4. MACS 分选柱（MS 柱或 LS 柱）和相应的 MACS 分选器（MS 柱使用 MiniMACS 或 OctoMACS 分选器，LS 柱使用 MidiMACS 或 QuadroMACS 分选器）。

1. 缓冲液准备：使用无菌的双蒸水稀释去死细胞试剂盒中的 20x 结合缓冲液，制备 1x 结合缓冲液，贮存于 2-8℃。

2. 样品准备：待处理的细胞样品过 30μm 细胞筛，计数，300xg 离心 10 分钟，彻底弃上清。
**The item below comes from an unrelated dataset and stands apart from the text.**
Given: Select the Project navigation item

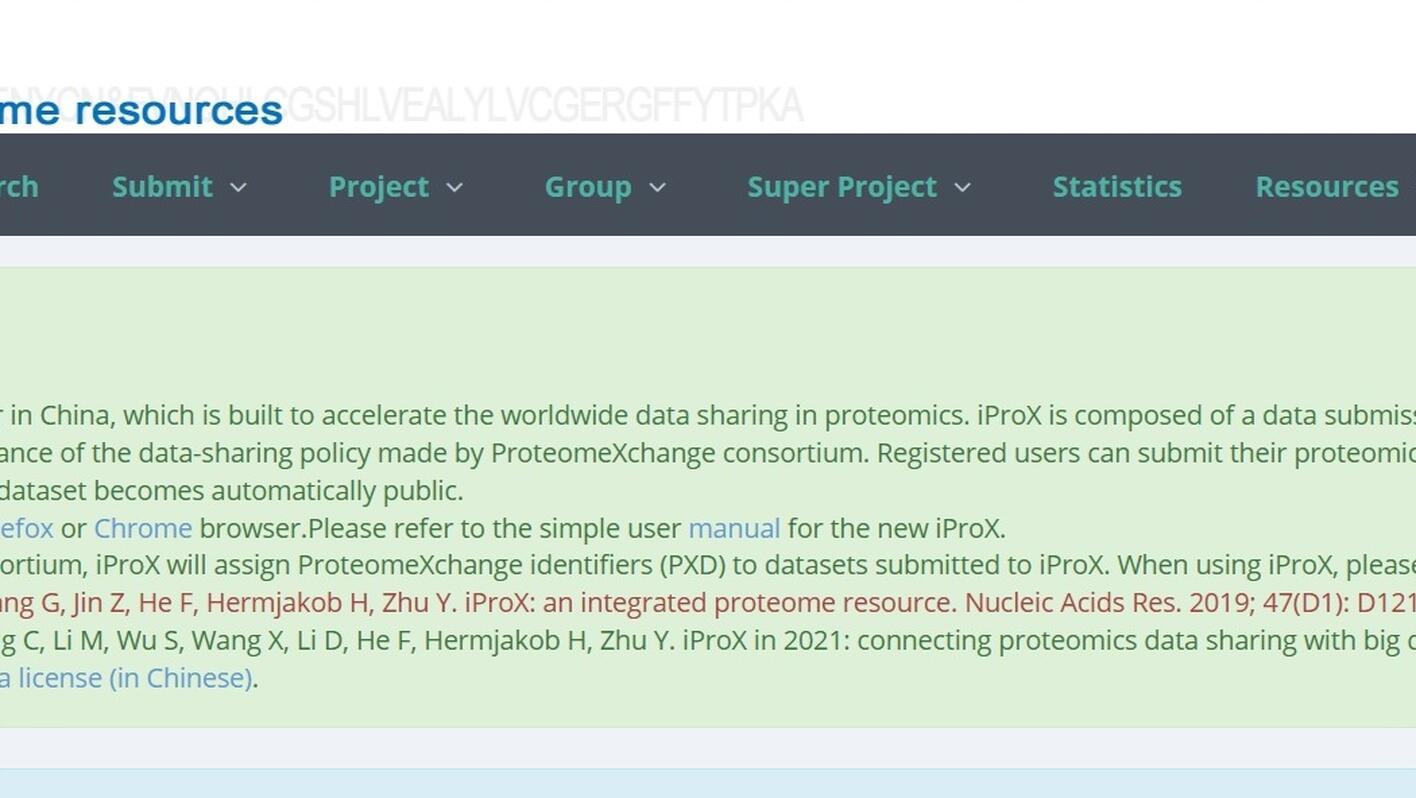Looking at the screenshot, I should 378,187.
3. 磁珠标记：按每 10^7 个总细胞 100μl 去死细胞磁珠的比例重悬细胞，混匀，室温（20-25℃）孵育 15 分钟。如有需要，加入 1x 结合缓冲液补足体积至 500μl。

4. 准备分选柱：取MS柱或LS柱置于相应的分选器磁场内，加适量 1x 结合缓冲液润洗（MS 柱加 500μl，LS 柱加 3ml）。

5. 磁分选：将细胞悬浮液加至分选柱，收集含有未标记细胞（活细胞）的流传液。加适量 1x 结合缓冲液洗涤分选柱（MS 柱加 4 次 500μl，LS 柱加 4 次 3ml），收集流穿的未标记细胞（活细胞），与上一步收集的活细胞合并。

6. 标记细胞洗脱：从分选器取出分选柱置于合适的收集管上，加适量缓冲液（MS 柱加 1ml，LS 柱加 5ml）用注射器用力推入分选柱，立即将磁标记的细胞冲出。

7.（可选）活细胞富集：为了提高磁分选去除死细胞的效率，活细胞部分可以在第二根 MS 柱或 LS 柱上富集。使用一根新的分选柱，重复上述步骤 4-6。

8. 使用台盼蓝染色镜检，或使用 PI 或 7-AAD 染色进行流式细胞分析。

1. 去死细胞磁珠容易受到细菌污染，请在无菌条件下操作。

2. 处理含有血小板的细胞样品时，应使用含有 EDTA 的缓冲液和低速离心（200xg）仔细清洗样品。因为去死细胞磁珠会与活化的血小板结合，活化的血小板又能与单核细胞等白细胞结合。

3. 去死细胞磁珠不能去除没有任何细胞膜残留的死细胞（没有细胞核的细胞器）。